California, United States of America
The following excerpt is from Palm Springs Villas II Homeowners Ass'n, Inc. v. Parth, 204 Cal.Rptr.3d 507, 248 Cal.App.4th 268 (Cal. App. 2016):
Parth contends that the business judgment rule protects a director who violates governing documents, as long as the director believes that the actions are in the best interests of the corporation. She relies on Biren v. Equality Emergency Medical Group, Inc. (2002) 102 Cal.App.4th 125, 125 Cal.Rptr.2d 325 (Biren ). Biren, which involved a dispute between a company and a former director, held that the business judgment rule may protect a director who acts in a mistaken but good faith belief on behalf of the corporation without obtaining the requisite shareholder approval.
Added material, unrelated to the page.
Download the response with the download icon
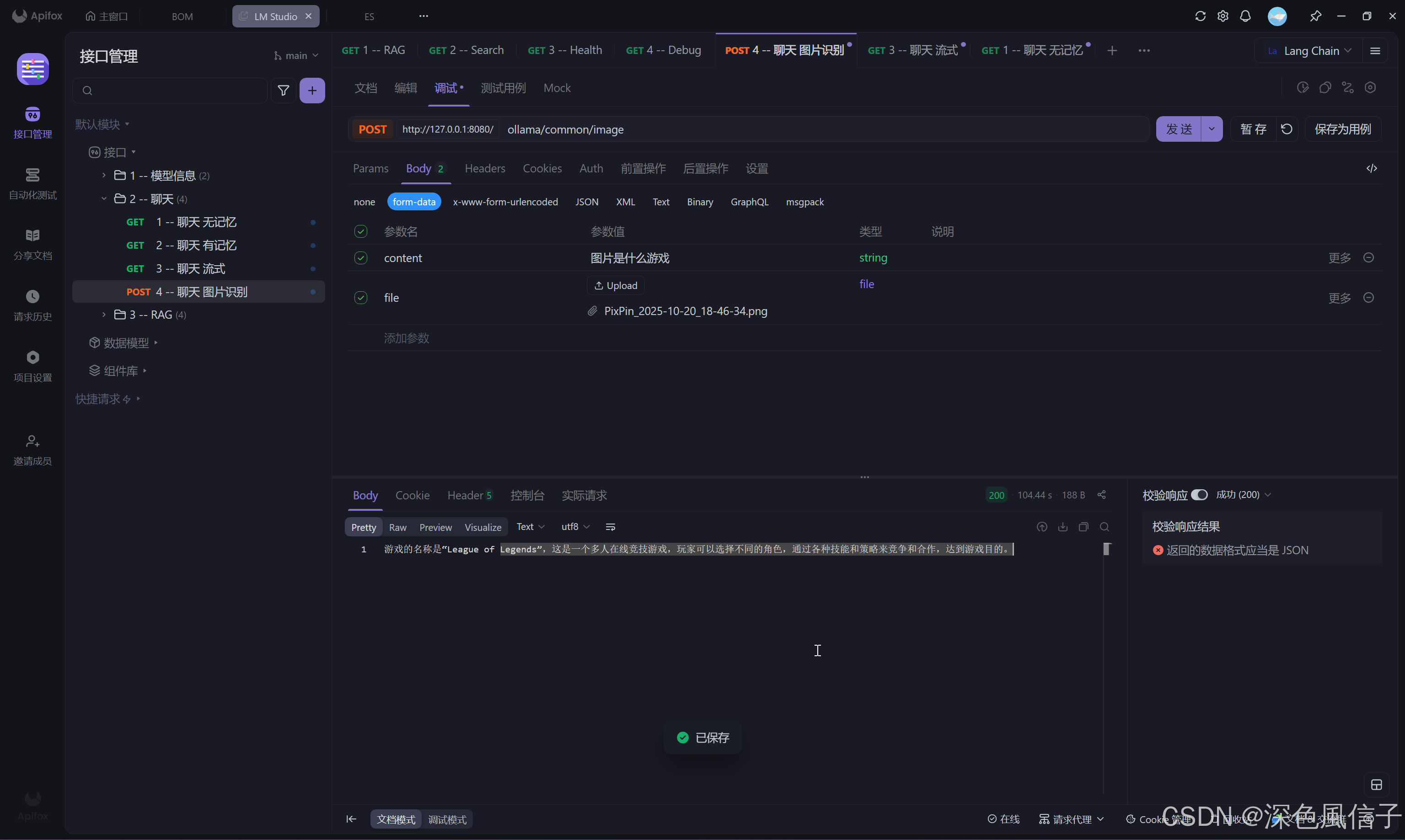 pyautogui.click(x=1062, y=527)
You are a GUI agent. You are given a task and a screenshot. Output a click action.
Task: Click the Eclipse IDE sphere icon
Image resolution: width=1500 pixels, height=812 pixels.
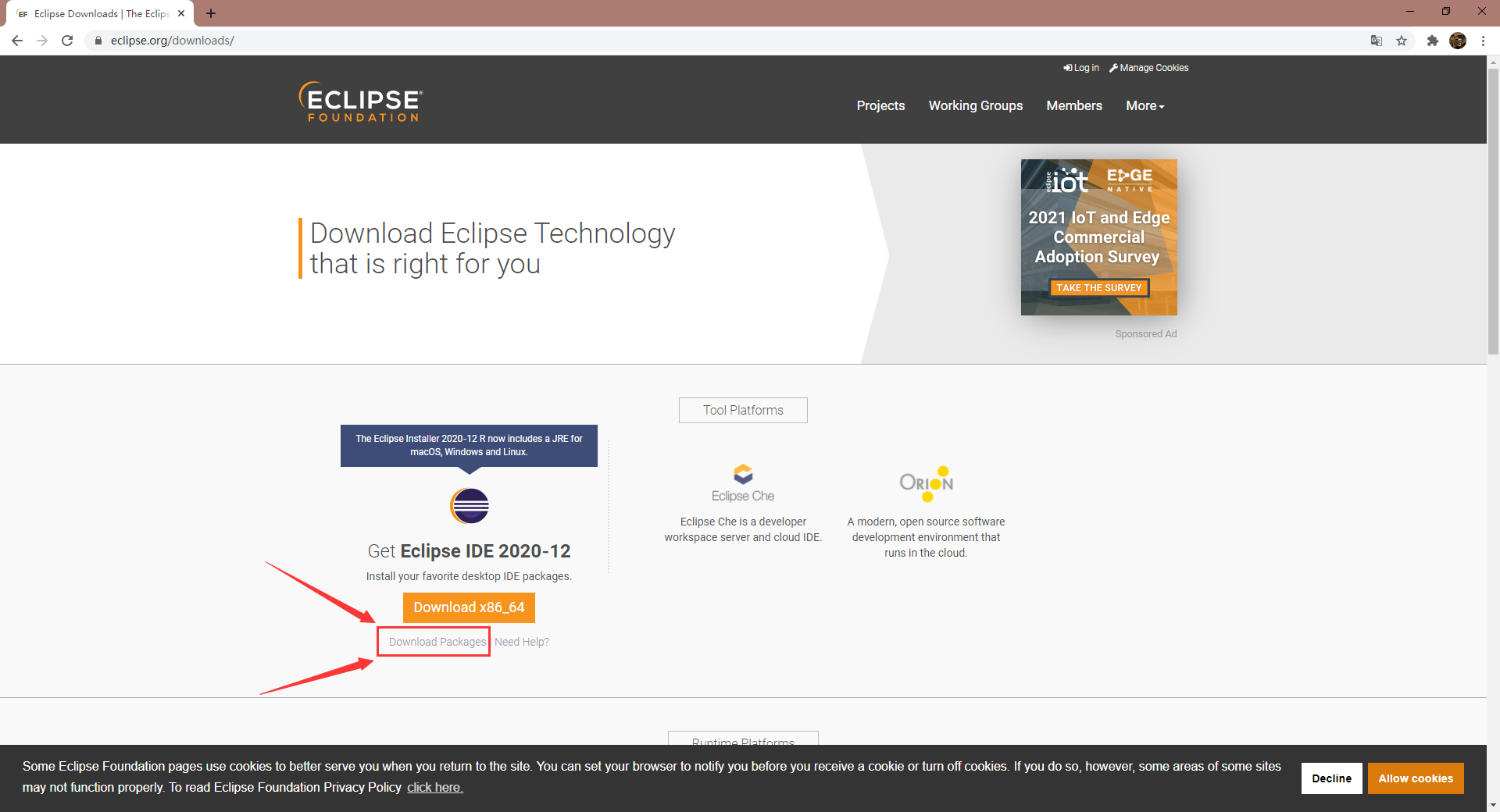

The Biren court determined that the director in question was protected by the rule, even though she violated the shareholder agreement. (Id. at pp. 131132, 125 Cal.Rptr.2d 325.) However, the court did not suggest that such conduct would always be protected. Rather, the court concluded that the violation did not by itself make the business judgment rule inapplicable, explaining that the company failed to prove that the director had intentionally usurped her authority or that her actions were anything more than an honest mistake. (Id. at p. 137, 125 Cal.Rptr.2d 325.) The court also noted the trial court's finding that [the director] reasonably relied on information she believed to be correct, observing that this was tantamount to a finding she acted in good faith. (Id. at p. 136, 125 Cal.Rptr.2d 325.) In other words, Biren held that the director's violation of the governing documents did not render the business judgment rule inapplicable under the circumstances ; namely, where the remainder of the business judgment rule requirements were satisfied.